Here we go again. Seven major governments call for tech companies to weaken encryption—just like the last time, and the time before that, and the time before that, and …

And, just like previous times, their hook to catch our attention is child abuse. In other words: Vile, awful, terrible people exist—which is why we can’t have nice things.

Or so say the US, the UK, Canada, Australia, New Zealand, India, and Japan. They want to outlaw strong encryption.

But guess what: Criminals don’t obey laws! Amazing, but true. In this week’s Security Blogwatch, we once again facepalm at political stupidity.

Your humble blogwatcher curated these bloggy bits for your entertainment. Not to mention: The voice of reason.

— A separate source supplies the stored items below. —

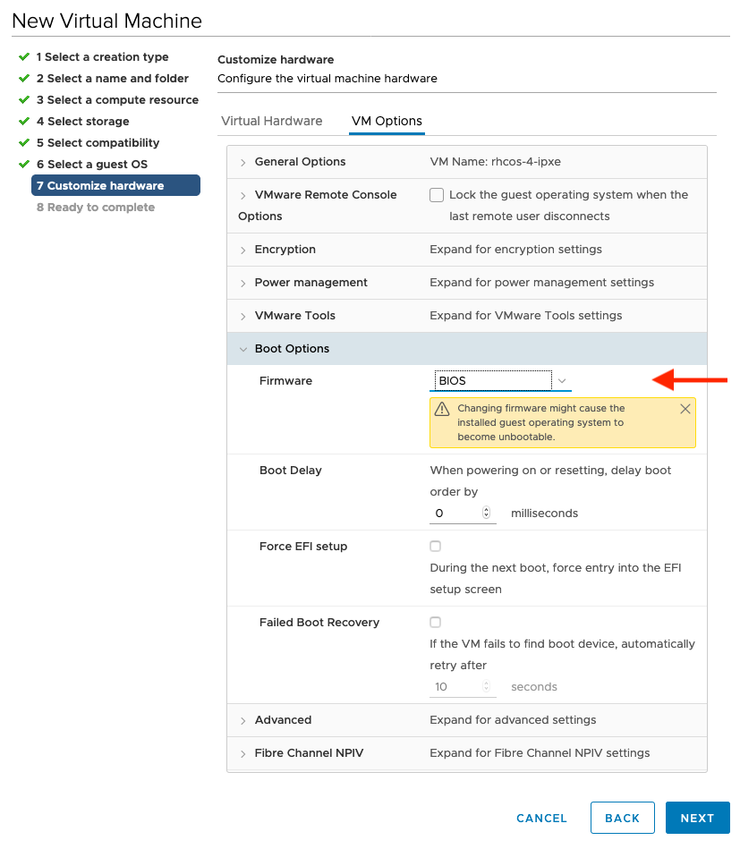Check the Force EFI setup checkbox
The width and height of the screenshot is (740, 849).
coord(436,547)
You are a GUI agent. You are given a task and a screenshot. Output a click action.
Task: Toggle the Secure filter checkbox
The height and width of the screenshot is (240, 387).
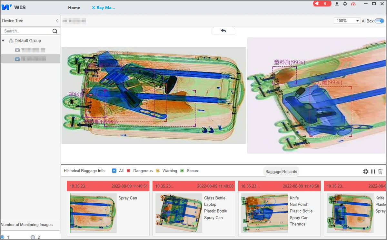tap(182, 171)
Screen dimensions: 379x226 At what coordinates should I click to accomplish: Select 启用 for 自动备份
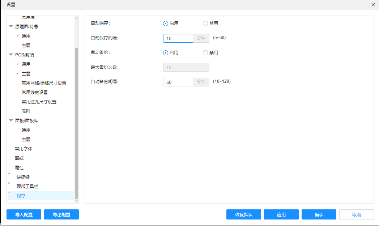[166, 53]
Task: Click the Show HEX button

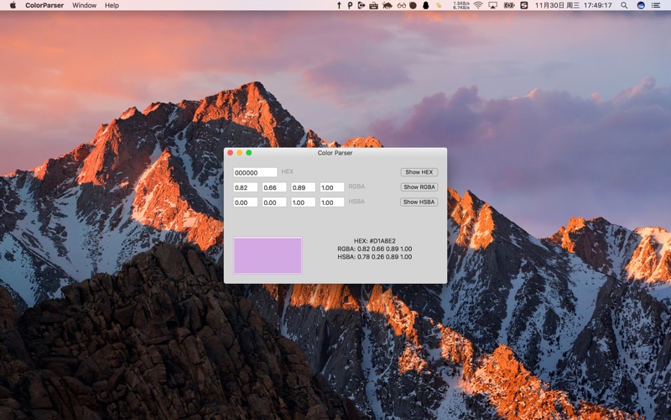Action: pos(419,172)
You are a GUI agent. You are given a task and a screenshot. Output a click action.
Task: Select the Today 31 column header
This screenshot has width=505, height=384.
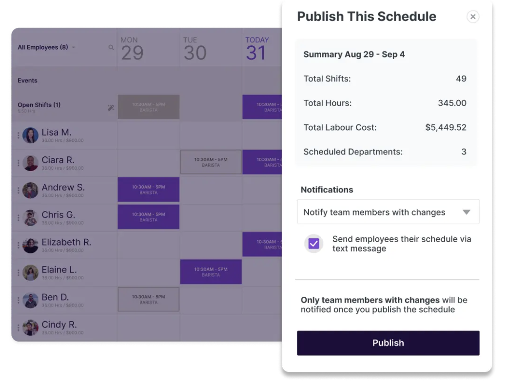257,49
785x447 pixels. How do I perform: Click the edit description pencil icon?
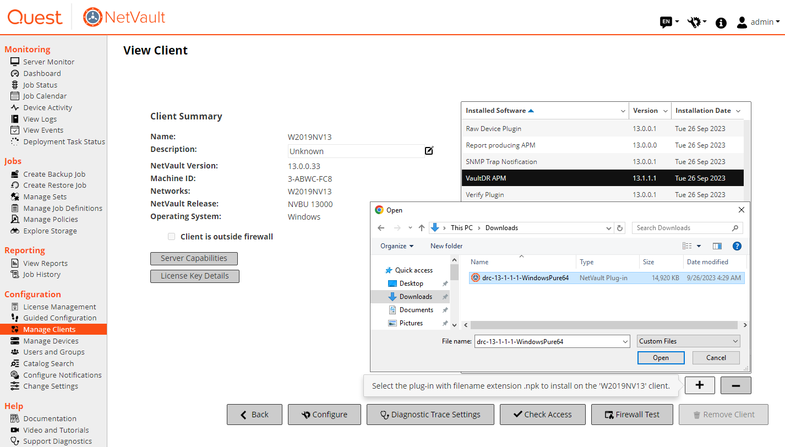click(429, 150)
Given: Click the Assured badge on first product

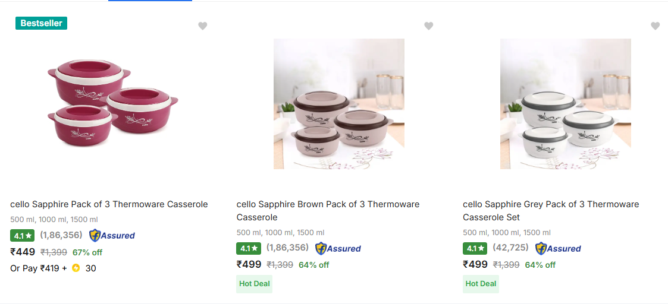Looking at the screenshot, I should (112, 236).
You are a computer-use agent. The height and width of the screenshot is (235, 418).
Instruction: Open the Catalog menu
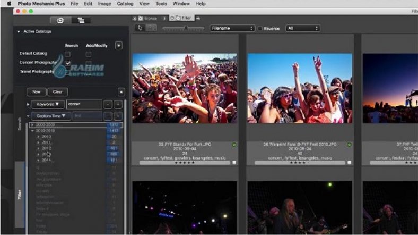(x=125, y=3)
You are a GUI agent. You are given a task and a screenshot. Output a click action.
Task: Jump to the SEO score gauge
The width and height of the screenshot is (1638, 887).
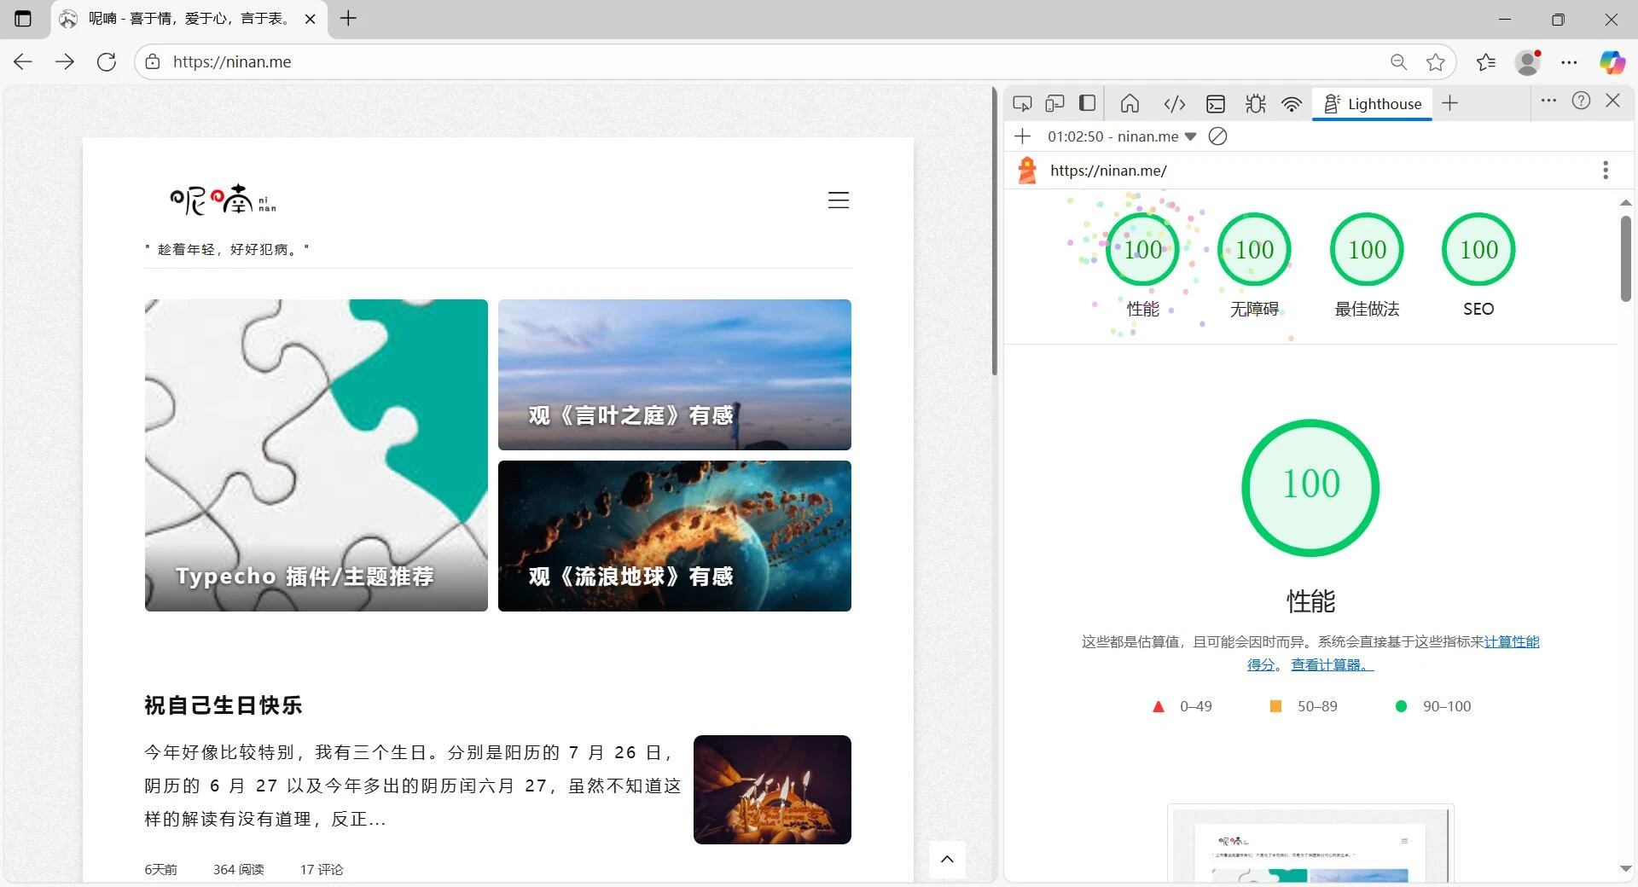(1478, 250)
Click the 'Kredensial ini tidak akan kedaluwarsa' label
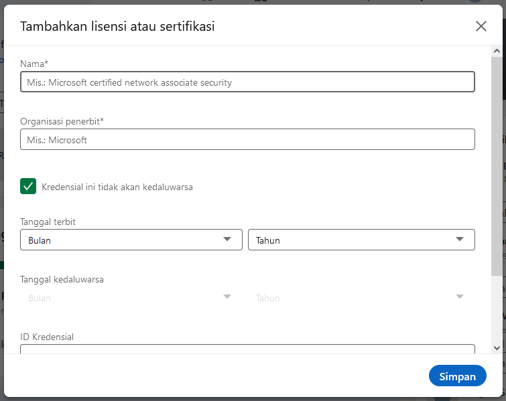506x401 pixels. click(x=117, y=187)
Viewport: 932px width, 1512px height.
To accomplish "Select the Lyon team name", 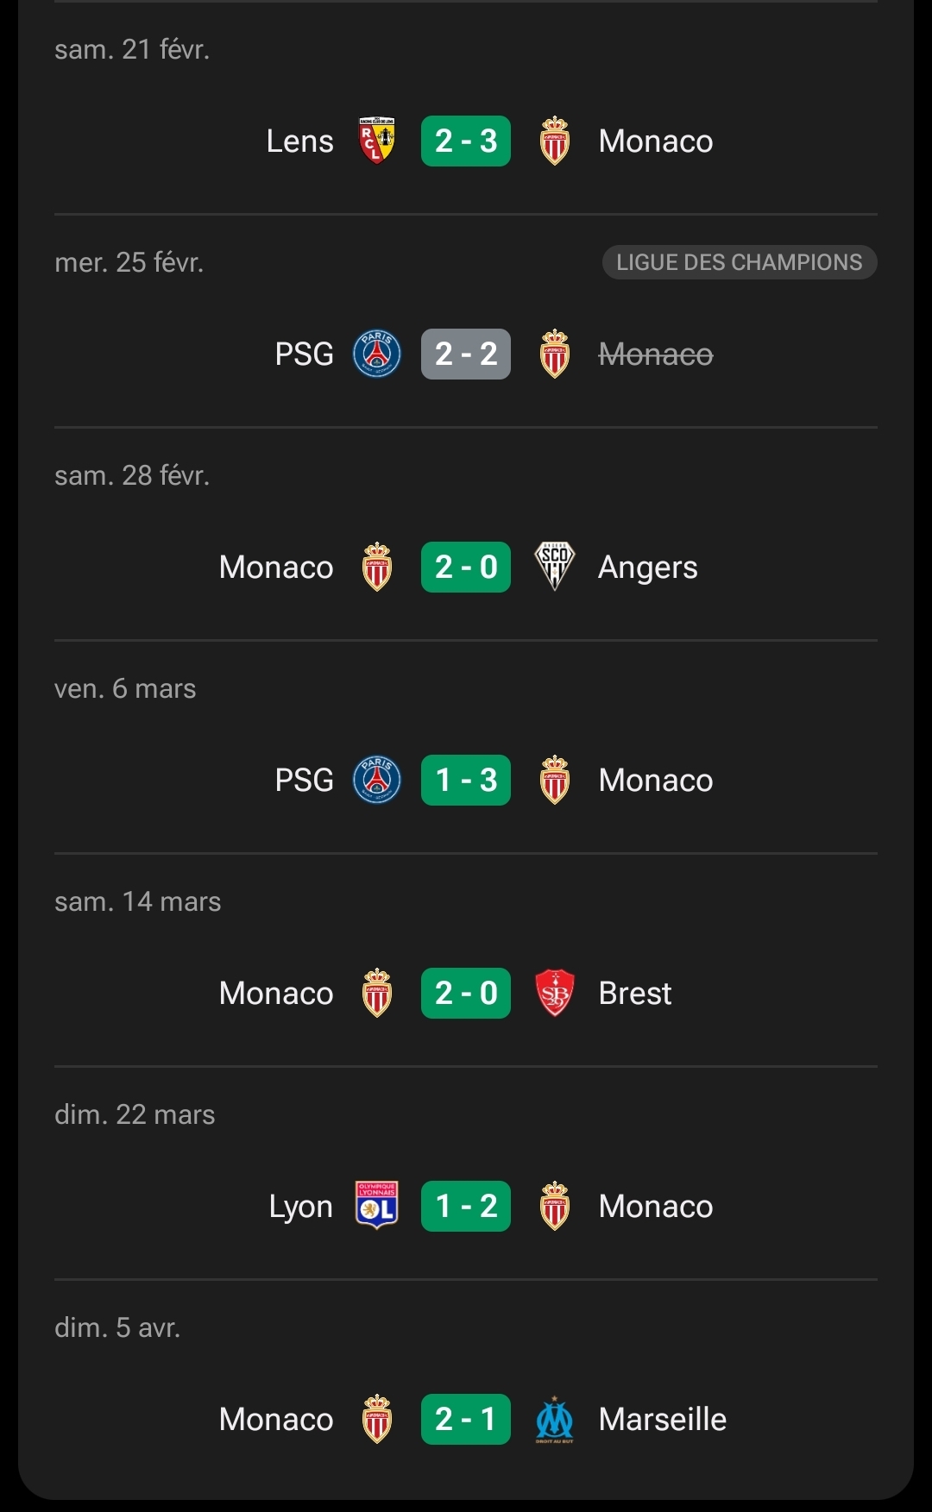I will (300, 1206).

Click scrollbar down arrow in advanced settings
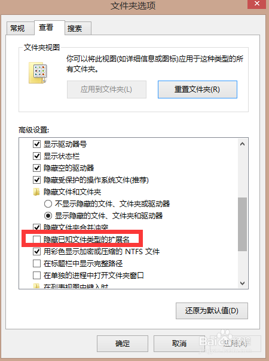coord(242,283)
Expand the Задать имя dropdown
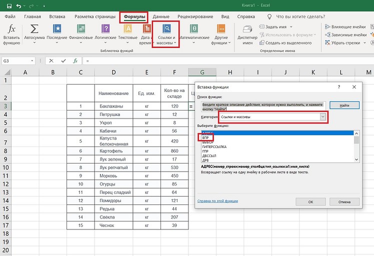 pos(292,27)
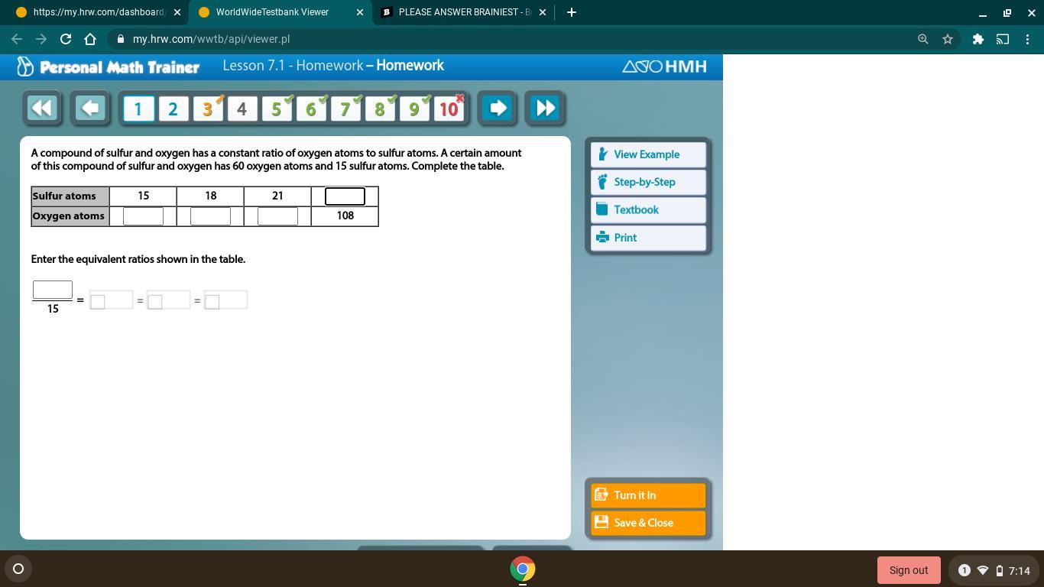Bookmark the page with the star icon

tap(948, 38)
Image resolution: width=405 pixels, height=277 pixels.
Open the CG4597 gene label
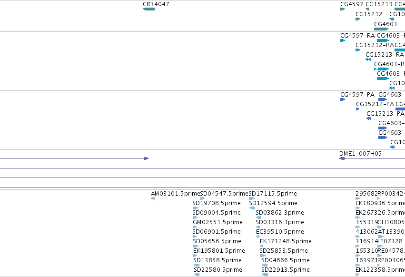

Irresistible force meets immovable object

What’s the craic? Catalin Cimpanu reports—Another Five Eyes meeting, another call for encryption backdoors:

Members of the intelligence-sharing alliance Five Eyes, along with government representatives for Japan and India, have published a statement [again] calling on tech companies to come up with a solution for law enforcement to access end-to-end encrypted communications. … Representatives from the seven governments argue that the way E2EE encryption is currently supported on today’s major tech platforms prohibits law enforcement from investigating crime.

E2EE … allows a safe haven for criminal activity and puts the safety of “highly vulnerable members of our societies like sexually exploited children” in danger, officials argued. … Pressure has been mounting in recent years as western governments seek to reach intelligence-gathering parity with China.

But I’m not sure it’s a competition. Simon Sharwood says they want us to bake backdoors into everything:

The Five Eyes security alliance … frames the issue as a matter of public safety. [It] quotes statistics about the extent of child exploitation activity online and asserts that if law enforcement agencies can be allowed to view encrypted communications, it will enhance public safety.

The statement does not express entirely new sentiments. The very fact the seven nations felt the need to issue it is surely notable.

Won’t somebody think of the children? Here’s their self-contradictory communiqué—End-To-End Encryption and Public Safety:

We … support strong encryption, which plays a crucial role in protecting personal data, privacy, intellectual property, trade secrets and cyber security. [But] we do not support counter-productive and dangerous approaches that would materially weaken or limit security.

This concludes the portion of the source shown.